Ichibantei Nails Japanese Snack Food, Slips on Ramen
"I believe there is a mistake on the menu," I tell the waiter, pointing to a dish featuring "wagyu" described as "tuna," and hoping it was the former. "Oh there are lot" he replies "for one we aren't open 23 hours a day!" Ichibantei is a quirky Japanese "soul food" joint on a quiet little part of East 13th Street.
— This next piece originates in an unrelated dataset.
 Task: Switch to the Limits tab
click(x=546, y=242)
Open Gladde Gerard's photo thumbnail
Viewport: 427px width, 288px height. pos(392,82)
I'll admit that I was predisposed to like the place when I heard that they crank reggae music and have a wall covered in LP covers of some of the genre's biggest stars: Bob Marley, Buju Banton, Shaba Ranks, and others. The place has an undeniably laid back vibe which bleeds into service that can seem glacial at times. But the menu of Japanese comfort food, ramen, and steak has some standouts that make it a good neighborhood joint.
I love that they sell icy mugs of Sapporo for $5.
....and Suigei for $10.
What is described as Black Pork Sausage ($7) on the menu isn't a black pudding or blood sausage as the name suggest, but rather a Frankfurter-style hot dog. (I suspect the "black" refers to Japanese Kurobuta pork.) Either way it makes a fine appetizer and pairs nicely with the beer.
Chicken Nanban ($12) is the sort of thing that Ichibantei does best, which is to say it's deep fried. Tender hunks of chicken in a crunchy batter come doused in sweet and sour sauce under a dollop of homemade tartar sauce.
Less easy to recommend is the Ramen ($11.50). I don't love the broth, which lacks the viscosity and depth of flavor you can find at other neighborhood spots. That said, the noodles have a pleasing firmness, and the broth laced with garlic and a peppery finish is delicious.
The "wagyu" dishes turned out to be beef and not tuna. I ordered the Ichibantei Steak (7 oz. for $20 or 11 oz. for $30). The beef was from "washugyu" cattle, but I wondered what specific cut it was beyond "cow." Although described as "rib" by the owner, a peek at the raw product revealed boneless short rib. Sliced thin and simply grilled, the dish had good, beefy flavor and pitch-perfect saltiness, but I don't think the restaurant gets enough sear on the beef—it never develops the crust that makes beef so delectable.
Ichibantei might lack the glitz and gleam of the ramen houses and sushi joints that proliferate in the East Village. And there are certainly places that do ramen and steak with more proficiency. But almost anything that is deep fried or that you eat with your fingers at Ichibantei is worth your time, and the general vibe—with the dim lights and pulsing reggae beat—makes the joint a great place to hang, snack, and knock back a few drinks.